Exercise objective.
Retype the part of the bus-ride post below that begins at the words "I'm apparently not" and stops after "don't speak Spanish.".

Saturday, September 6, 2008

The one in which I try to die, parte dos

I'm apparently not so good at taking the 60 bus out to the suburbs. There's about 80 different variations, the driver will tell you "si" when you ask him if he's going to your destination, and have I mentioned that I don't speak Spanish? I don't speak Spanish.

Let's try diary form:

All is fine and well on my journey so far, I have managed to start a conversation with Super Hot Girl. She is the stereotype (to me anyway) of your basic beautiful Argentine girl. Basically perfection is what I'm saying*. but she's 19. Have I mentioned how I only meet young girls here? It's totally acceptable, ftw. She speaks perfect English, she tells me she wants to get out of Argentina (I'm liking where this conversation is going), and then the bus turns off the road I want to be on. No problem, she assures me, we'll go back to the road I want to be on. I ask her a few questions about this, and she says we will go back to my road. Assured in my knowledge that I will recognize such road, I go back to talking to her. And by talking to her, I mean trying not to stare.

Data shown.
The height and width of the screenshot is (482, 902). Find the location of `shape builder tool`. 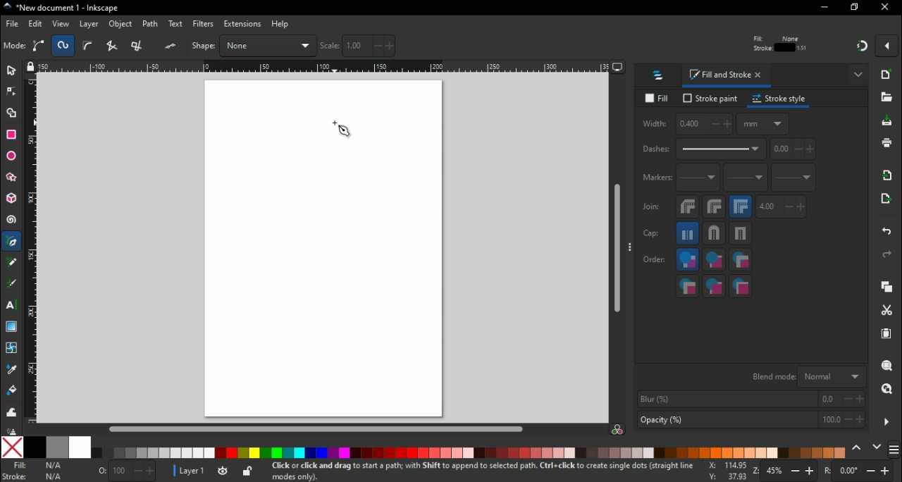

shape builder tool is located at coordinates (13, 114).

Written answer.
I'm apparently not so good at taking the 60 bus out to the suburbs. There's about 80 different variations, the driver will tell you "si" when you ask him if he's going to your destination, and have I mentioned that I don't speak Spanish? I don't speak Spanish.